Non è un caso infatti che il 63% delle violazioni di dati denunciate sia dovuto a password deboli o rubate. Al fine di ridurre tutto ciò, WatchGuard ha lanciato AuthPoint, una soluzione cloud based di autenticazione multi-fattore (MFA) pensata per le PMI, fino ad oggi erano restie ad utilizzare queste tecnologie soprattutto per i costi e la loro complessità: il 60% delle piccole e medie imprese con meno di 1000 dipendenti non prendeva neppure in considerazione i sistemi MFA perché ritenuti accessibili solo per le grandi aziende.

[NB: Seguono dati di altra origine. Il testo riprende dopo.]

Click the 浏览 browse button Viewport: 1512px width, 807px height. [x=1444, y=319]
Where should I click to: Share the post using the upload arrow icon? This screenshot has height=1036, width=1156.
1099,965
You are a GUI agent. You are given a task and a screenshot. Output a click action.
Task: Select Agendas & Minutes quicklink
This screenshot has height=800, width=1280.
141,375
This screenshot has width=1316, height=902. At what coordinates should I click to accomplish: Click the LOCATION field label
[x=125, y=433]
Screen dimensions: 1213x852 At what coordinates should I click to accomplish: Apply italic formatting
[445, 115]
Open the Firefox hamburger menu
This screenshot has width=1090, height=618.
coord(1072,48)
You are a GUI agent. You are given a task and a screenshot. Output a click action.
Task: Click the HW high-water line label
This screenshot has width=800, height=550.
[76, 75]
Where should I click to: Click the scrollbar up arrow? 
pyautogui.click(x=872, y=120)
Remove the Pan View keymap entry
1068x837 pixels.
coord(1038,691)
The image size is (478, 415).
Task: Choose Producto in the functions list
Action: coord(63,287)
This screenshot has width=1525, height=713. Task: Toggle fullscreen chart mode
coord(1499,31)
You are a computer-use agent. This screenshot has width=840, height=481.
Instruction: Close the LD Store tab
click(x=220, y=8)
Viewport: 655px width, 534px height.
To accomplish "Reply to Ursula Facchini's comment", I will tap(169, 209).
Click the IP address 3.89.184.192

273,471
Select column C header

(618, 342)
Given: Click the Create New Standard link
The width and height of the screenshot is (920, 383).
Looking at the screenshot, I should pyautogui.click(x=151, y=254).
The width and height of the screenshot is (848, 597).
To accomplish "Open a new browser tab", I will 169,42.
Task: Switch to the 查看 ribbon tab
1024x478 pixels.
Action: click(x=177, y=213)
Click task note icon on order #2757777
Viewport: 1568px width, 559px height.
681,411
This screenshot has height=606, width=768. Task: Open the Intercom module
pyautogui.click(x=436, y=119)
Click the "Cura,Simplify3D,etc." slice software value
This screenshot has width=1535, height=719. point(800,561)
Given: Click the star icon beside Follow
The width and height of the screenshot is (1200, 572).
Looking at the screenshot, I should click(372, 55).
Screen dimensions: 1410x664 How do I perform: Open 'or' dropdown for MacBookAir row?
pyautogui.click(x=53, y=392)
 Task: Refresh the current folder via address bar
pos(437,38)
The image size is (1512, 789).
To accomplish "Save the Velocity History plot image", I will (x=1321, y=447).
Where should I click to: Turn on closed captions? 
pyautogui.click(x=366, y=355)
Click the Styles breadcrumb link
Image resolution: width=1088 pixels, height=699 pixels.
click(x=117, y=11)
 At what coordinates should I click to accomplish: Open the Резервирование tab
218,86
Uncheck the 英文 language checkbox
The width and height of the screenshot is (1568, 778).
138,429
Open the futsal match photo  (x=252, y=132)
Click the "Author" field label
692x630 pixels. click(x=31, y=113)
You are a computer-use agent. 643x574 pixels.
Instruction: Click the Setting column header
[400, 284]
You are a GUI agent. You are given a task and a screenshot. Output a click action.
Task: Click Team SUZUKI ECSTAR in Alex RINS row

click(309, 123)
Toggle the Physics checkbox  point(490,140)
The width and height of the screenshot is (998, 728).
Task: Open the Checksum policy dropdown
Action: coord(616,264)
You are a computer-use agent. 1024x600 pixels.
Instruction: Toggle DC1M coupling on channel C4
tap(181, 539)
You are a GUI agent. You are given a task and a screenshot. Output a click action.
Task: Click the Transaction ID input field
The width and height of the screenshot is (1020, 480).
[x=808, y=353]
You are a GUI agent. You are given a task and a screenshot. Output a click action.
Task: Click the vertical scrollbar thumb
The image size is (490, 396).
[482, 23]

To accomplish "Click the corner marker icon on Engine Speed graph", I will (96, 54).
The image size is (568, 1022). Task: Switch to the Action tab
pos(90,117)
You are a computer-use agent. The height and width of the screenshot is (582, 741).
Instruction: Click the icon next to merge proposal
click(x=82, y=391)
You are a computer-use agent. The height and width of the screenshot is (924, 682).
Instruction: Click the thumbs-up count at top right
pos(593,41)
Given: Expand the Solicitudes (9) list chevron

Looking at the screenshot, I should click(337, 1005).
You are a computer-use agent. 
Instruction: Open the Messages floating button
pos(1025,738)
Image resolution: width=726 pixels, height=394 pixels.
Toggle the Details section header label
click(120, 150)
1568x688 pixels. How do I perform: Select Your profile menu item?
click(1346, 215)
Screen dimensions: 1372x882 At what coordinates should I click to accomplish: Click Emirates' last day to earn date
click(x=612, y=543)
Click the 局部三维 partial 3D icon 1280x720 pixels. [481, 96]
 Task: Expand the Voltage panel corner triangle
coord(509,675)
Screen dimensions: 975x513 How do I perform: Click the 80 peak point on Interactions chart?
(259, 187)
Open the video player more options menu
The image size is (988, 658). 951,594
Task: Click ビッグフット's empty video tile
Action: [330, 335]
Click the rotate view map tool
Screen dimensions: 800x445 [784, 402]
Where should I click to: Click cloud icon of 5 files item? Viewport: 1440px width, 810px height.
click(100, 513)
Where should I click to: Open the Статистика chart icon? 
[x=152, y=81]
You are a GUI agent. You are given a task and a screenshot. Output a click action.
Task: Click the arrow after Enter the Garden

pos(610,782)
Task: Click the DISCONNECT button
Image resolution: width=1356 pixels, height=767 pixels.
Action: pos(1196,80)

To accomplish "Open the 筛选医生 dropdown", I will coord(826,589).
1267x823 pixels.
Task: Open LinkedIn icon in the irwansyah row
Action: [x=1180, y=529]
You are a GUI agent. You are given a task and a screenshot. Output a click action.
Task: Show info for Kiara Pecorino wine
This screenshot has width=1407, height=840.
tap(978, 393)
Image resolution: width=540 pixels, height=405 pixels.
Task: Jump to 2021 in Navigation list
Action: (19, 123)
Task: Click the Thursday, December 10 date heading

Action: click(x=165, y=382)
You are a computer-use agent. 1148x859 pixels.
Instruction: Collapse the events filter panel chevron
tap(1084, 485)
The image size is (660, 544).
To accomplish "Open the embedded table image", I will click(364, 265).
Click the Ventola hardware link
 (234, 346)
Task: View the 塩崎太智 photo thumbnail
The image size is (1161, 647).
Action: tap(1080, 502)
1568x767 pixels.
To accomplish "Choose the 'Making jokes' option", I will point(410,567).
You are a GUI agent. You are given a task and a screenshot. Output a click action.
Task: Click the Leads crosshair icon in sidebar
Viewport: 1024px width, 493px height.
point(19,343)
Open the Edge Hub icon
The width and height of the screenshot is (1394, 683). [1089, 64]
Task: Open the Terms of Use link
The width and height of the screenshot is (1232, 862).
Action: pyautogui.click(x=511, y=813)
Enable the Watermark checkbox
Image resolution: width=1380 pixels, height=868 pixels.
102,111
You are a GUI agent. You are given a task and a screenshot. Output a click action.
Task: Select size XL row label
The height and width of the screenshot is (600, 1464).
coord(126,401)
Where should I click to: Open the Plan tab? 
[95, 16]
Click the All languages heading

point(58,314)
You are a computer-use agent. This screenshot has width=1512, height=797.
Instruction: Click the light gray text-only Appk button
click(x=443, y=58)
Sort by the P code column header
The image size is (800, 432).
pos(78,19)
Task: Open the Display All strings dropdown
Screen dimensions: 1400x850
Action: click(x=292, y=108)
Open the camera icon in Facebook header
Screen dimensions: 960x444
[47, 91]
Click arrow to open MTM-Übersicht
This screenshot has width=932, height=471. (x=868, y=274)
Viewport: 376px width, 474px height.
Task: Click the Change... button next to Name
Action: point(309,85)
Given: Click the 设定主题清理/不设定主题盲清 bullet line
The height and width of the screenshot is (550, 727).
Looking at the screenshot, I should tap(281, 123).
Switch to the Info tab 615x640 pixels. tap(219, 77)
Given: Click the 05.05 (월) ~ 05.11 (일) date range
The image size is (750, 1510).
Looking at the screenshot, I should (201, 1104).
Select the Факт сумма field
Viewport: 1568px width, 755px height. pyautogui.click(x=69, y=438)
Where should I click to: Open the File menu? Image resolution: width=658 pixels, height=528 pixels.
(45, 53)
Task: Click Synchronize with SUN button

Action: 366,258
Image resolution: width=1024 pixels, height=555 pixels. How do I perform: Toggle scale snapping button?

AuthPoint si caratterizza invece per un costo di utilizzo basso, l’assenza di difficili processi di integrazione e i vantaggi dell’utilizzo di una soluzione in cloud che elimina gli onerosi requisiti di gestione on-premise oltre che le attività di implementazione e gestione: non c’è infatti bisogno di installare alcun software, programmare aggiornamenti o patch.” ha aggiunto Fabrizio Croce, evidenziato che il costo annuale stimato del servizio MFA per 100 dipendenti è di 2700 dollari, pari a 2,25 dollari al mese per utente.

Ma come funziona AuthPoint?

Per attivare il sistema di autenticazione multi-fattore è sufficiente scaricare l’applicazione AuthPoint dall’AppStore di Apple o da Google Play in modo da trasformare il proprio smartphone in un token virtuale: una volta inserita la password richiesta, si riceverà una notifica push che garantisce un’autenticazione sicura con approvazione one-touch. Qualora non ci fosse connessione per lo smartphone (esempio aereo) è sufficiente “leggere” il QR presente sullo schermo del computer cosicchè solo l’utente con l’applicazione giusta possa accedere alle risorse protette. Tutto ciò è possibile grazie ad un sistema che sfrutta il DNA del dispositivo: in altre parole l’app riconosce il device sulla quale è installata e qualora un impostore volesse usare un telefonino o una applicazione clonata, non potrebbe accedere ai dati.

L’applicazione AuthPoint di WatchGuard permette agli utenti di memorizzare ulteriori autenticatori (esempio fingerprint e password univoca a tempo). Non mancano infine le integrazioni con Microsoft Office 365, G-Suite, WatchGuard Firebox, Dropbox, Go-to-Meeting, Open VPN.